## Excerpt
BEGIN

ESPN
When the New Orleans Saints and Indianapolis Colts took the field in Miami on Feb. 7, their Super Bowl wasn't the only game being played. There was a championship at stake for Madison Avenue advertising agencies that evening, too. As the players on the field were fighting for yards and points, corporate America was fighting for consumer dollars. An editorial titled "Bowl Marketers: You Need to Go Big or Go Home," (Advertising Age, Feb. 15, 2010) explained that, "The Super Bowl, despite its cost, provides the rarest of opportunities for marketers -- an environment where the ads are also programming." Companies were willing to put up an average of $2.7 million per ad because of the huge viewership the Super Bowl draws. According to Nielsen ratings, the game was the most-watched program in television history, with an approximate 106.5 million viewers. Obviously, the ads shown during the game can have enormous influence on the viewing audience.
As I watched this year with my wife, Ann, we both remarked how many ads seemed to go way over the line with stereotypical images that could be considered offensive. In the months since they aired, I've looked further into the content of those ads and the people who produced them; and it became apparent that both areas reflected a stunning lack of cultural diversity and sensitivity.
For example:
• Only four of the 67 ads shown during the Super Bowl had an African-American male as a main character; and of those four, only two (Bud Light's "Light House" and Doritos' "House Rules") involved an actor who is not a well-known celebrity. Other minorities, including minority women, did not have a leading role in any of the commercials. (BeyoncĂ© was on the screen for less than 10 percent of her Vizio commercial, so that was not considered a leading role.) The minority actors who were present in the ads had limited speaking roles or received just a few seconds of camera time.
• There was also a lack of depictions of black middle-class families in the ads. The Doritos "House Rules" ad showed an African-American single mom ready to go on a date, reinforcing a stereotypical image of African-American women as single mothers caring for their young children with no father figure present. In the commercials set in professional or office environments, white males always had the dominant role with one exception: Telefora.com's "Rude Flowers" ad, in which white females were the main characters. The only commercial in a professional/office setting that included diverse characters was Intel's "Lunchroom" ad, which depicted a number of Intel employees as Indians and other Asians.
• Madison Avenue, which has never shied away from using sex to sell products, followed that form in a number of Super Bowl ads this year. Go Daddy's "News" tried to make a sale with the line, "Some say the commercial is too hot for TV" -- to which Go Daddy Girl Danica Patrick replied, "How hot is too hot?" "News" and Go Daddy's other Super Bowl ad, "Spa," both employed attractive women talking in sexual innuendos to promote the company. Actress Megan Fox's celebrity and appearance were put to use in Motorola's spot, which featured Fox in a bubble bath.
• Other commercials featured scantily clad women as nothing more than props in a male-focused advertisement. Monster.com's "Beavers" starred a uniquely talented beaver and his beautiful blond "groupie." Continuing with the trend, Kia Sorento passed on including humans as main characters in its "Joy Ride" commercial in favor of stuffed animals, yet the popular theme of a bikini-clad woman in a hot tub was not missing.

END

## Work order A
Summarize the commentary on Super Bowl ads in two sentences.
## Work order B
Transcribe the part of the commentary on Super Bowl ads that begins at the words "As I watched" and ends after the words "diversity and sensitivity.".
The material after the commentary on Super Bowl ads is not needed.

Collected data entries
BEGIN

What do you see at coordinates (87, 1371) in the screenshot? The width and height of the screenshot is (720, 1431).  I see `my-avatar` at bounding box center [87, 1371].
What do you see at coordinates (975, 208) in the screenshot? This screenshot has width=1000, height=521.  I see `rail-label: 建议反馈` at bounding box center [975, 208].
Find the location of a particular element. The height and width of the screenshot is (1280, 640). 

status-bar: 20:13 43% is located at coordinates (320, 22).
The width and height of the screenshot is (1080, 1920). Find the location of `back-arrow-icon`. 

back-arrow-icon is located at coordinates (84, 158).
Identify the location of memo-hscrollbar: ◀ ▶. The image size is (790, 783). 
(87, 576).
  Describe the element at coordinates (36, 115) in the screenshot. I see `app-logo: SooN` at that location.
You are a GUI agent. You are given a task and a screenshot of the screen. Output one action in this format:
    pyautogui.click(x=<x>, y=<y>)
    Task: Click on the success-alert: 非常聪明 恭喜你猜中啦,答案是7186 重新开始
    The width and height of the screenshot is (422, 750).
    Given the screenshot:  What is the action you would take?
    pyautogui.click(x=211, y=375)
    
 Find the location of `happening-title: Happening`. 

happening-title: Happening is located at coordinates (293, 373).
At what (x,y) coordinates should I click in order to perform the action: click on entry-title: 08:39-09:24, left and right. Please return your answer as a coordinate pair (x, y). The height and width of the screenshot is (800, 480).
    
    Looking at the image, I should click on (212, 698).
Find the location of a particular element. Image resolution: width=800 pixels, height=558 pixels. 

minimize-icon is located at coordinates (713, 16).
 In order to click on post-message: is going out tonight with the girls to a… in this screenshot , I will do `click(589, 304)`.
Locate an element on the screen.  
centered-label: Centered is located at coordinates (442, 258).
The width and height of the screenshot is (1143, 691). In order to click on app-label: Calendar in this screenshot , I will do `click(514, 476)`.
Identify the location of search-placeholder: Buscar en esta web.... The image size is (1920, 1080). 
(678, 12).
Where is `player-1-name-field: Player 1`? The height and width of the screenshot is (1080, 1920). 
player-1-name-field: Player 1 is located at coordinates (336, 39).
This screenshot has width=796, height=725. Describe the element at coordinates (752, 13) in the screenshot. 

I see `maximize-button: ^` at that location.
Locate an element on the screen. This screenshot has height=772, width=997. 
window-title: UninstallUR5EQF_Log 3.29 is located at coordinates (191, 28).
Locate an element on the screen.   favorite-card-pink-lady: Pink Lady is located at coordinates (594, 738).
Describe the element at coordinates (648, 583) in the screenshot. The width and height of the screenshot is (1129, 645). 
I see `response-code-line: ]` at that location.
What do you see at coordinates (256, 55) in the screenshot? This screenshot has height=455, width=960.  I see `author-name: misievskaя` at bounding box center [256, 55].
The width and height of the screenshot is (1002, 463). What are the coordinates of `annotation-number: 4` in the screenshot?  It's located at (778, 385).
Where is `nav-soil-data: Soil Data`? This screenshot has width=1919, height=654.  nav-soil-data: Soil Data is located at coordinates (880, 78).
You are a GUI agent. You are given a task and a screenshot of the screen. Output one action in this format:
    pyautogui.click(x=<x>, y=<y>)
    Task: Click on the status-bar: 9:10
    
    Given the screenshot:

END

## Task response A
Super Bowl advertisers paid an average of $2.7 million per ad to reach about 106.5 million viewers, the largest audience in television history. The writer found that the ads showed a stunning lack of cultural diversity and sensitivity: minorities rarely had leading roles, stereotypes were reinforced, white males dominated professional settings, and women were used for sex appeal or as props.

## Task response B
As I watched this year with my wife, Ann, we both remarked how many ads seemed to go way over the line with stereotypical images that could be considered offensive. In the months since they aired, I've looked further into the content of those ads and the people who produced them; and it became apparent that both areas reflected a stunning lack of cultural diversity and sensitivity.